If almost USD 20 billion dollar companies are coming off patent in FY 2007 and Indian front line pharma companies are likely to benefit from them, Nangra feels that the news is already discounted in the current valuations of these companies and they may not outperform the broader markets.

 

“Risk-reward ratio in front line pharma companies is not in favour of investors,” she adds adding conviction to her belief that generics-based companies are not likely to do too well on the stock markets.

 

CRAMS focused companies like Nicholas Piramal and Cadila Healthcare, however, will be doing well and investors can buy companies in this business. “If one were to be invested in front line India pharma goliaths then they must have at least 3-4 year investment horizon for getting significant returns,” counters she.

 

Surya Narayan Patra, of Networth Stock Broking has a different take on who will lead the sector.

 

For him, the recent spate of M&A activities by Dr Reddy’s and Ranbaxy can take them into higher orbit and these companies will benefit the most out of the generics business worth USD 20 billion going off patent this year.

 

Other CRAMS focused entities like Shasun Chemicals and Jubilant Organosys will also provide good returns, says Surya Narayan.

 

He would advise investors to bet on Dr Reddy’s and Ranbaxy and expects minimum 50-60% returns from these two stocks within a two-year time frame.
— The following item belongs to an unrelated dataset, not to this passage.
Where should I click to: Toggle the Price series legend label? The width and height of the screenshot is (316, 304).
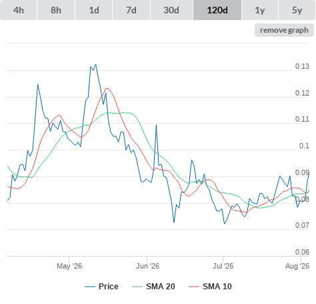[x=109, y=287]
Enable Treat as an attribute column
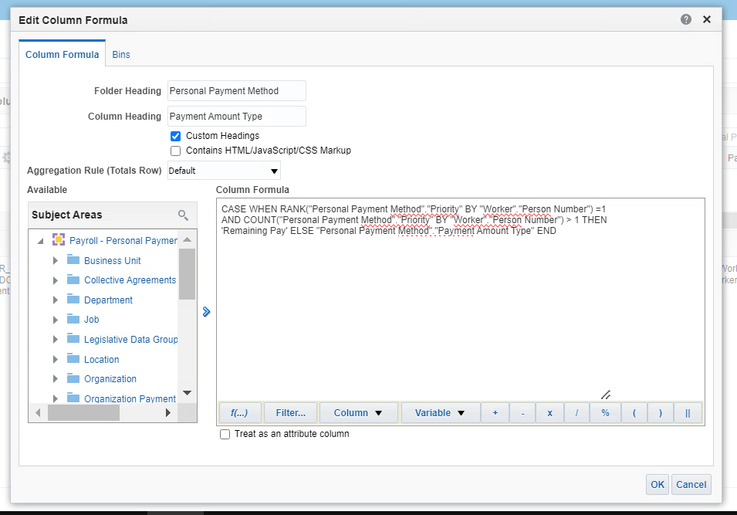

CRAMS focused companies like Cadila Healthcare and Nicholas Piramal can pay rich dividends with a minimum 70-80% returns within the same time period.

 

Companies in the contract manufacturing and services space can outperform the markets more than those in the generics segment.

 

“The latter have run up significantly on the bourses over the last 4-5 months on the back of material news flows be it M&A, court rulings and that’s why most of these companies have posted better than expected Q4 numbers,” Nangra says explaining the rapid rise in the stock prices of some top line Indian pharma companies. 

 

“These are the things that are moving liquidity towards these companies.”